Now she smiled wordlessly. He waited. Her smile did not disappear.
He sighed and decided to change course.
Her twentieth birthday had fallen during their brief courtship between the betrothal and the wedding. Her parents had whisked her away to a wedding in Hyderabad. Lovelorn and torn by the pangs of separation, he had mailed her a birthday greeting and a bar of chocolate. After a couple of days, he received in mail a packet from her. It contained half a bar of the chocolate wrapped in its packing. Since then the chocolate eating had remained a ritual throughout their marriage.

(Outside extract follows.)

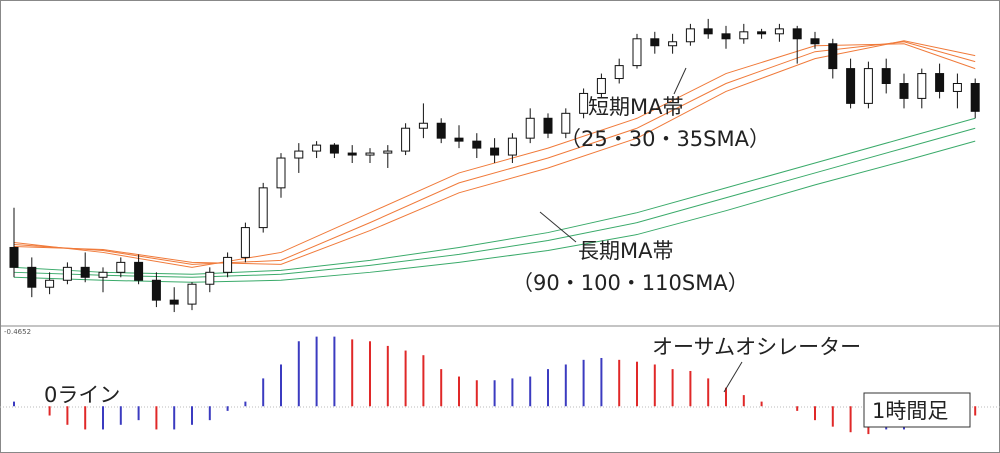  What do you see at coordinates (665, 139) in the screenshot?
I see `annotation: （25・30・35SMA）` at bounding box center [665, 139].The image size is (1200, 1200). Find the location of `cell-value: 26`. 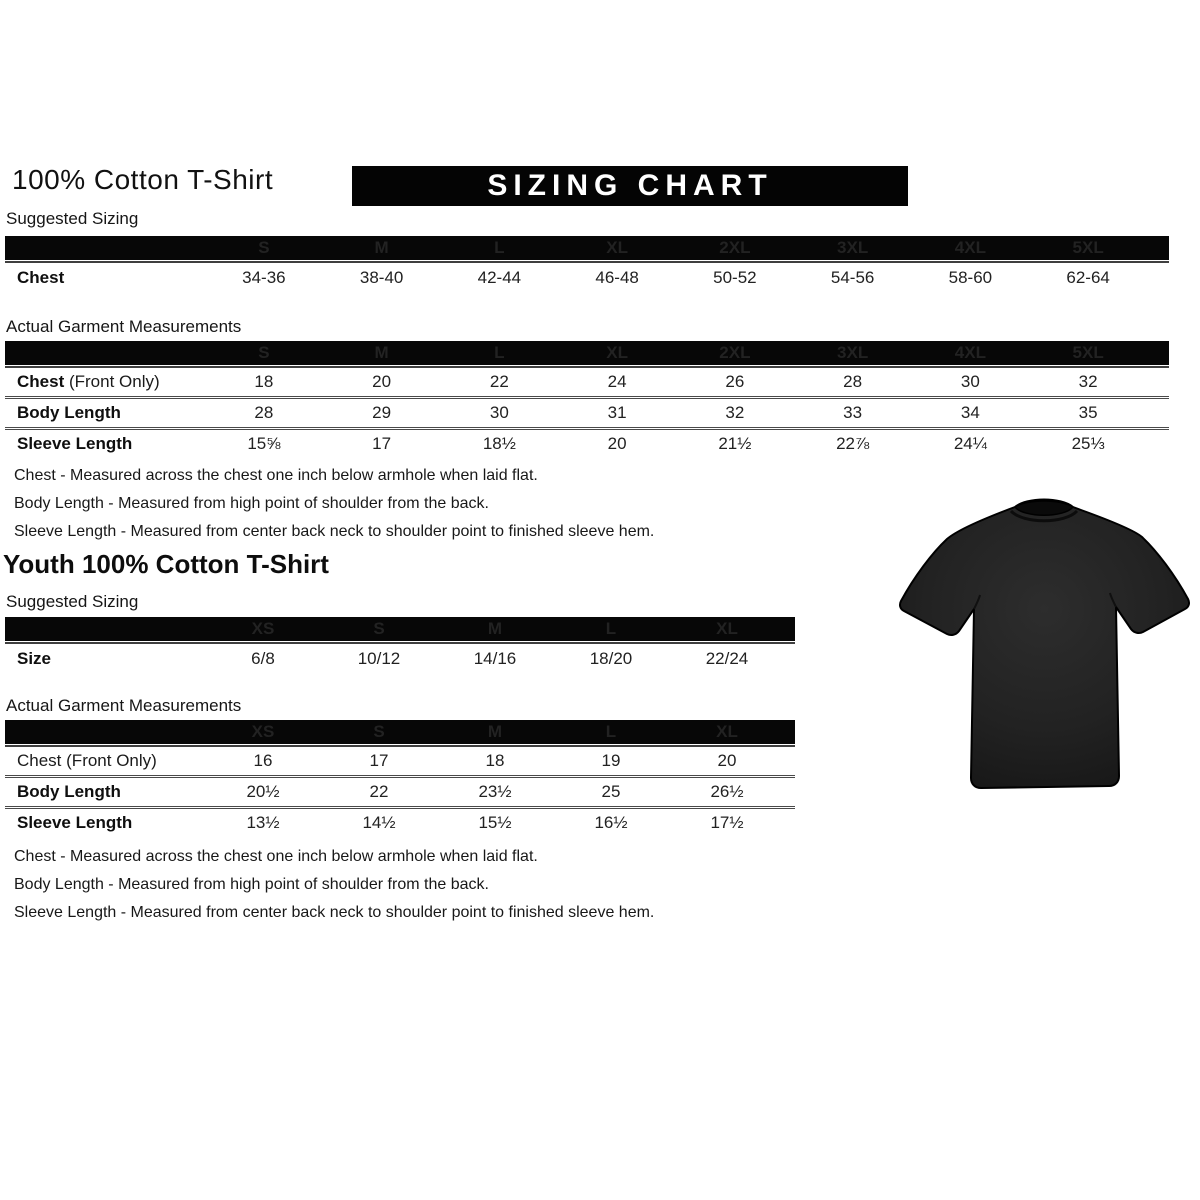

She would bite off half the bar, wrap it carefully, and hand it to him.
He now made his way to the kitchen and groped inside the fridge for the bar of chocolate he had bought that morning. For decades now they had eaten the same brand. She was watching TV when he held it out to her. Displaying no irritation that her viewing had been interrupted, she looked at the bar of chocolate turning it around one or two times.
She opened the chocolate with frail, trembling fingers. Then she bit off half the chocolate manoeuvring her jaws carefully to manage the large chunk. With great care, she wrapped the remaining chocolate and handed it back to him.
His heart started beating fast. Was there a glint of mischief in her eyes as she handed the chocolate to him? Or had he imagined it?
Before he could speak, she said, "I feel very tired. May I go to sleep?"
Her eyes were red-rimmed and exhausted. He was disappointed, but nodded "yes."
After she lay down, he stroked her head a few times. He stopped briefly to restore some unruly strands of her grey-streaked hair and resumed his stroking. Almost immediately, she fell asleep.
She had the gift of sleeping instantly on being stroked. One of her few gifts, he prayed, stay with her for the rest of her life.
He looked at the wrapped chocolate in his hand. This conversation could be continued tomorrow. Things don't change much in a day.